In 61 HOURS, the fourteenth annual instalment in the Reacher series, the maverick ex-military policeman finds himself marooned in a snow-swept South Dakota small town, after the senior citizen tour bus he hitched a ride on ends up skidding into a ditch. But Bolton is no ordinary rural backwater: the population (and police force) has quickly swelled after a federal prison opened nearby; drug-running bikers have set up a squatter camp by a mysterious stone building out on the prairie; there are rumours a hitman is on his way to the town to eliminate a key witness under police protection; and fate has dumped Reacher smack in the middle of it all.
With the over-stretched and under-trained police on the lookout for an out-of-town hired gun arriving with murder in mind, Reacher's unexpected entrance provokes plenty of suspicion at first. Especially given his demeanour and physical prowess - which quickly come to the fore during a night-time confrontation between his police escort and some hardnosed bikers. But once they realise he's not there to kill the witness, some of the police find themselves (cautiously) turning to Reacher for help. Hemmed in by a freezing snowstorm, coupled with his sense of duty and honour kicking in through the arctic cold, Reacher finds himself sticking around, and trying to protect the elderly witness and uncover what is really going on in Bolton.
After some 'big' terrorism-themed plots in his past few Reacher books, Child has in a way stripped things back in 61 HOURS, both with the storyline and Reacher himself; and it works very well. While still having his impressive capabilities when it comes controlled violence, Reacher also seems more human and fallible in this instalment. Even though it's told in third person (Child alternates between first and third person storytelling throughout the series), if anything we learn even more about Reacher and his past in this book than many of its first person predecessors.

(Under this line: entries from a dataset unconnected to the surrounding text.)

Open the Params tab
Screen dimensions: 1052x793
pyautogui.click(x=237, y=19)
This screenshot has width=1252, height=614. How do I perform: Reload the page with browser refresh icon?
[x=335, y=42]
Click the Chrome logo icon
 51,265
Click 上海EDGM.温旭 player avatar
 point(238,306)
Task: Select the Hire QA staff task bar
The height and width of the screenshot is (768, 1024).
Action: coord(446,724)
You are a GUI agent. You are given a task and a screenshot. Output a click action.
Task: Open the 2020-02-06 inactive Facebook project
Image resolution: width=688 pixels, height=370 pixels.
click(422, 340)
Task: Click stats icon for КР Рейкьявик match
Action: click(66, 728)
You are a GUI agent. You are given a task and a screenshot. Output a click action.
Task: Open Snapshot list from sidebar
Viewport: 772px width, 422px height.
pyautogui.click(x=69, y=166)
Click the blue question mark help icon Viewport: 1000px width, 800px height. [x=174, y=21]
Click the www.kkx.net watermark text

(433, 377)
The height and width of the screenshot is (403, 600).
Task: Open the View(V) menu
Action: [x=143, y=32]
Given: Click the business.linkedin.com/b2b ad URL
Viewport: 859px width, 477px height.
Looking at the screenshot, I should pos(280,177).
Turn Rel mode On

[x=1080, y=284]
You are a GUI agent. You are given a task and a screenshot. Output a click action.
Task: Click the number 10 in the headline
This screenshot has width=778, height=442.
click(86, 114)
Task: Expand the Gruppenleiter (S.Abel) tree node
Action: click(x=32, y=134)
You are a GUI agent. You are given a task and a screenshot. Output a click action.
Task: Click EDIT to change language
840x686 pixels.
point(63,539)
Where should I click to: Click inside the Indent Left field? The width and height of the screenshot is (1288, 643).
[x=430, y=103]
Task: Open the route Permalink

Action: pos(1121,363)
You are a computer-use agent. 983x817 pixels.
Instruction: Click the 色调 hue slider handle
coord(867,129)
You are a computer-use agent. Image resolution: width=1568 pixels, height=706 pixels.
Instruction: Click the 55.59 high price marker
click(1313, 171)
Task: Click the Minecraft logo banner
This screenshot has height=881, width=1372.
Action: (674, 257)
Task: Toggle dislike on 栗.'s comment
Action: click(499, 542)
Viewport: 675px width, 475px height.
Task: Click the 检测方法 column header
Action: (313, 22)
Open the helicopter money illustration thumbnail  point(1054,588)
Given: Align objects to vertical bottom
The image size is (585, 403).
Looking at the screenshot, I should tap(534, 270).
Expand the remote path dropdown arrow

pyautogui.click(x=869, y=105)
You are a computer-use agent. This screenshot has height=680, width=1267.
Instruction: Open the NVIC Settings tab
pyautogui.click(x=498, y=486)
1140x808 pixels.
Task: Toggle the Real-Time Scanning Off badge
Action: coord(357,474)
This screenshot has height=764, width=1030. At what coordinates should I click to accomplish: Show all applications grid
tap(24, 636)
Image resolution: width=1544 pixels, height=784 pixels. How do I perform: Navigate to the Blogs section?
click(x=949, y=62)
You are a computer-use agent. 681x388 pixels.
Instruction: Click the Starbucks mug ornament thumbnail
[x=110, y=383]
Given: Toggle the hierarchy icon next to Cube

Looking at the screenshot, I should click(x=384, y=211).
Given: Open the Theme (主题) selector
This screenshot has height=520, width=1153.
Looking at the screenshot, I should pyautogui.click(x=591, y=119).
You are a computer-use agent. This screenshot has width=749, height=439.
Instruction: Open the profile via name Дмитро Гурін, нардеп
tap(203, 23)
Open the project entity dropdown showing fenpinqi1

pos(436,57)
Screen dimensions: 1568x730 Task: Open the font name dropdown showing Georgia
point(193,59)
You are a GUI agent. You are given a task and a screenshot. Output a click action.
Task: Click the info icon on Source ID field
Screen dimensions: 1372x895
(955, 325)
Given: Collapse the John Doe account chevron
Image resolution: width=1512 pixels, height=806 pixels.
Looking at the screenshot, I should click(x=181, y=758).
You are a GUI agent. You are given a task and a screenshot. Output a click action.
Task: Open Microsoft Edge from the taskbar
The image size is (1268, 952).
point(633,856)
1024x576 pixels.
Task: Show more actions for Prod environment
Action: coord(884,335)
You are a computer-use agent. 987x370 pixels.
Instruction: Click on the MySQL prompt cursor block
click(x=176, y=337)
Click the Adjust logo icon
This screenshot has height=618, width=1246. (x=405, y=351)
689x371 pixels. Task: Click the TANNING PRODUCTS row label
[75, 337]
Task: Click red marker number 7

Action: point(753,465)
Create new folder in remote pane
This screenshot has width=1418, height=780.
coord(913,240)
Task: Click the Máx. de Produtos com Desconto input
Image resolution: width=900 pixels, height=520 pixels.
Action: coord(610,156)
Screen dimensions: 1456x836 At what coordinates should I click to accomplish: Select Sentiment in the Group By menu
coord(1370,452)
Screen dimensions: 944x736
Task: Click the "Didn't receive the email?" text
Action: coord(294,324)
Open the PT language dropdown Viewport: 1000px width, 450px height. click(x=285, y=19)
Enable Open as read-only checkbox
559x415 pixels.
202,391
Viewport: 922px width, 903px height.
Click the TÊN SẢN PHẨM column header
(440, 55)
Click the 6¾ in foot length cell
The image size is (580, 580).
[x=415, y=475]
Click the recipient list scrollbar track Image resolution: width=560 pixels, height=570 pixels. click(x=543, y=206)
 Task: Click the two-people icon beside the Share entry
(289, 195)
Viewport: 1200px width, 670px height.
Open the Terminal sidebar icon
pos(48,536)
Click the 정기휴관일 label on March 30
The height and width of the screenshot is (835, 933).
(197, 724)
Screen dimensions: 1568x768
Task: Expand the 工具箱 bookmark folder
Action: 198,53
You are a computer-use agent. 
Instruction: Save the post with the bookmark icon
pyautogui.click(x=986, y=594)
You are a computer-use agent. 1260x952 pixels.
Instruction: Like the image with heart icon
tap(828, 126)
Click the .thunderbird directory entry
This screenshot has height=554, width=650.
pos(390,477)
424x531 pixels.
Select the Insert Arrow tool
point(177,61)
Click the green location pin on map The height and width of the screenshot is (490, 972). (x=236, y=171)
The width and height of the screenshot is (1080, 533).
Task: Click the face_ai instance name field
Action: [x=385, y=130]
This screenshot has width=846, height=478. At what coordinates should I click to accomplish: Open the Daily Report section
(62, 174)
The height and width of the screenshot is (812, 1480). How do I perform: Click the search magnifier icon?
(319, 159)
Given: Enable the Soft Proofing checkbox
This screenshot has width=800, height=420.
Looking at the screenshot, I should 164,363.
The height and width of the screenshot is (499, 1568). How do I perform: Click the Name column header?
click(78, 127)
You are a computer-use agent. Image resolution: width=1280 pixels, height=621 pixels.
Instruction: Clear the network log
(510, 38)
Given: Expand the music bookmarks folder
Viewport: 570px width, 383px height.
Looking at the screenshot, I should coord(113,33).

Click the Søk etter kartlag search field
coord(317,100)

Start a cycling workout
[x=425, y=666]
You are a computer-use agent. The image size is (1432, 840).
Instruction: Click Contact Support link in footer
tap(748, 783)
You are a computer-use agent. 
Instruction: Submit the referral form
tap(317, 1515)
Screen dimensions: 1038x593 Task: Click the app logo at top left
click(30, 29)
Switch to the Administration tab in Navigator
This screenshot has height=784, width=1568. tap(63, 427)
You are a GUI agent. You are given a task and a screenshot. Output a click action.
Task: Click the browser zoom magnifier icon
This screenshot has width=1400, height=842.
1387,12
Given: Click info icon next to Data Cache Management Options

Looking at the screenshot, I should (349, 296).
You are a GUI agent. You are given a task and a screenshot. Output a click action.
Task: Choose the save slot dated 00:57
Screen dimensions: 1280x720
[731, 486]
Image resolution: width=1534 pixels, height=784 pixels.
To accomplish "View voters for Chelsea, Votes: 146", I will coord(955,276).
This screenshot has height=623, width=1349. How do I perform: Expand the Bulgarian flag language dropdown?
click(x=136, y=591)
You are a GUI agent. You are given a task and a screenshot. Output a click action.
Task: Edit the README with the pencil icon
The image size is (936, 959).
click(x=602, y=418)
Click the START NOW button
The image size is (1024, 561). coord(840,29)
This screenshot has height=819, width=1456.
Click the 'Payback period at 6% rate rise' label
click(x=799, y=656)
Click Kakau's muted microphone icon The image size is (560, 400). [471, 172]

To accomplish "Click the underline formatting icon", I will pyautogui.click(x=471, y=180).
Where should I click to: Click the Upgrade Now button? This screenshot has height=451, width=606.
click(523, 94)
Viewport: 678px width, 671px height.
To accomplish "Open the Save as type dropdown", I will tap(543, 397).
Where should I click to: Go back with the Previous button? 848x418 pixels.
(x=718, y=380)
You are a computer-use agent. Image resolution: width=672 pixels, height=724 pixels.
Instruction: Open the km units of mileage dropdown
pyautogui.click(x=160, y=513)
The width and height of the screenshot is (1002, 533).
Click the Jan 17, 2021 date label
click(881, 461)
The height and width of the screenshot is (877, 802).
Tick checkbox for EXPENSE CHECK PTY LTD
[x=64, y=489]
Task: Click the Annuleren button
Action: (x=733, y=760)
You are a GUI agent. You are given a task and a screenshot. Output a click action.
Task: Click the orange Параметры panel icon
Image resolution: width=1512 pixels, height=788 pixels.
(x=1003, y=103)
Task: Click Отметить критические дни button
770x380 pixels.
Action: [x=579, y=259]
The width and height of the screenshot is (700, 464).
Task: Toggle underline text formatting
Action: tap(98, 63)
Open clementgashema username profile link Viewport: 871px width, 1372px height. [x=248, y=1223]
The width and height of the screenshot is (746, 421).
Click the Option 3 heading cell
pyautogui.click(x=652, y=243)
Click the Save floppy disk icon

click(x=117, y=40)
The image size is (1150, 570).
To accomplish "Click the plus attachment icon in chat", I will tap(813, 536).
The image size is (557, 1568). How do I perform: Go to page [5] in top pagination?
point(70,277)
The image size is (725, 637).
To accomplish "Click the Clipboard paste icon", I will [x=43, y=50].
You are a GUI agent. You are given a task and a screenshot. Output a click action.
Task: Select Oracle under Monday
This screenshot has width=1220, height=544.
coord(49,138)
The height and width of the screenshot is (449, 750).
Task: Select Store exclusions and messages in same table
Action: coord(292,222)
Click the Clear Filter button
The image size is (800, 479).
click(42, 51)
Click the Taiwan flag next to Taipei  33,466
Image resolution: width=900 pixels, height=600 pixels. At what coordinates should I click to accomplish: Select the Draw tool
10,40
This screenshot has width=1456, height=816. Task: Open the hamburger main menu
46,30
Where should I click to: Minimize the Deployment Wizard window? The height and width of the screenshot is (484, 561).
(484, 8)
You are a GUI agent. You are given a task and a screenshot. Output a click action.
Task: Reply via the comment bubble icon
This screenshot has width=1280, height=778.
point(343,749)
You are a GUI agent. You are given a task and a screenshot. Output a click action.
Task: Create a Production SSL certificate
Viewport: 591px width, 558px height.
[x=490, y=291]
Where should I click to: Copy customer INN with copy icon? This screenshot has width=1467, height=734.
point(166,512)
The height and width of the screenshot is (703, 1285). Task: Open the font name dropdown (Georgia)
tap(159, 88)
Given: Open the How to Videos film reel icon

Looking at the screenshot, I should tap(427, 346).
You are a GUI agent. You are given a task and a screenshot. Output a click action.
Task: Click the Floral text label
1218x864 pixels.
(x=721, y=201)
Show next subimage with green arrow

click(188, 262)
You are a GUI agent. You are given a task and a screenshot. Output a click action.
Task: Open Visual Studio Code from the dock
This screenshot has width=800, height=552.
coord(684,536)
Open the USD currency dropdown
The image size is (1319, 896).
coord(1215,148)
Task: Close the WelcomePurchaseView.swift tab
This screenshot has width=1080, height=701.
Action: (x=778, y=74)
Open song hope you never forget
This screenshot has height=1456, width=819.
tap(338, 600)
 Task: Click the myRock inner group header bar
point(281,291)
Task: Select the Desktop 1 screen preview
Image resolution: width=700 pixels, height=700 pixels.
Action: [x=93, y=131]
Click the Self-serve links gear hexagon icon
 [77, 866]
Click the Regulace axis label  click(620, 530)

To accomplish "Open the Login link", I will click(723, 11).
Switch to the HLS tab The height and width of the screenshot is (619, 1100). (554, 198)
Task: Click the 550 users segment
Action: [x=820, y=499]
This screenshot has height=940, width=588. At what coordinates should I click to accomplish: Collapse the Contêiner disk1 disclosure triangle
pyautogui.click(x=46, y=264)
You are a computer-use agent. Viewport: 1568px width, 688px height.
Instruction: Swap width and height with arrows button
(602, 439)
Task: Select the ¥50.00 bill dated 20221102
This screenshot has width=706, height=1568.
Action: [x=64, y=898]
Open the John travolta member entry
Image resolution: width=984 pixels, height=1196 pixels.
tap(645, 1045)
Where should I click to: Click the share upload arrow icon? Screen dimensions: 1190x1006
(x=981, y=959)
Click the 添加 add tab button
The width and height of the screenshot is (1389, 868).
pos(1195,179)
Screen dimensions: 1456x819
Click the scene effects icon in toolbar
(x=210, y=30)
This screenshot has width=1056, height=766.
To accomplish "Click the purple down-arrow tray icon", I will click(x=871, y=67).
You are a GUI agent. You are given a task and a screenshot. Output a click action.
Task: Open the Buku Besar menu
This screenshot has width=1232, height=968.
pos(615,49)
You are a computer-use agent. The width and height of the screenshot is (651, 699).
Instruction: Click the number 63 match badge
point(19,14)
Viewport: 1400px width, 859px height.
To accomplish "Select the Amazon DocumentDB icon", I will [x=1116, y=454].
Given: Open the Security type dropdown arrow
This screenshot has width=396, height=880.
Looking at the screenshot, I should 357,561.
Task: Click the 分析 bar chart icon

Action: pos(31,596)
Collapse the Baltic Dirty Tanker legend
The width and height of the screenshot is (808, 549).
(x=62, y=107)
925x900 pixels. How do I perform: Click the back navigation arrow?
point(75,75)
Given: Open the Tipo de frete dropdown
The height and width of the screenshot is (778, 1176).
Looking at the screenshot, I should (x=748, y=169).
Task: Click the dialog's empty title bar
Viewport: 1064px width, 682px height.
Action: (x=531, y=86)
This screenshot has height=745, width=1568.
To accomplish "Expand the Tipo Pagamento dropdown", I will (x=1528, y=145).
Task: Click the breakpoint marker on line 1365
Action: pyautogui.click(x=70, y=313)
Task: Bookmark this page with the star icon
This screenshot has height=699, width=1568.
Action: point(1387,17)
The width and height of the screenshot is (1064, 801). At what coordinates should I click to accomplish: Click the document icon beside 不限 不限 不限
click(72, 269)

Although Reacher is in some ways the epitome of the all-action hero, the strong-but-silent type, Child also imbues the ex-MP with compassion and some complexity – and even more so in 61 HOURS, where Reacher even has some (minor) doubts about himself, his skills, and his life, exacerbated by the freezing climate. Some readers who love Reacher most as an all-action superhero may therefore not enjoy this book as much, but overall I think what Child has done here works very, very well. And I wouldn't overstate things – it's not like Reacher has turned into the overtly self-aware, flawed, and doubting detectives of Scandinavian fiction and much of modern crime writing – he is still the Jack Reacher that millions of readers have come to know and love; the modern day cowboy, knight errant or ronin warrior, traipsing from town to town, looking to help out where he can, before moving on. Unencumbered by a job, a house, or any baggage (physical or emotional).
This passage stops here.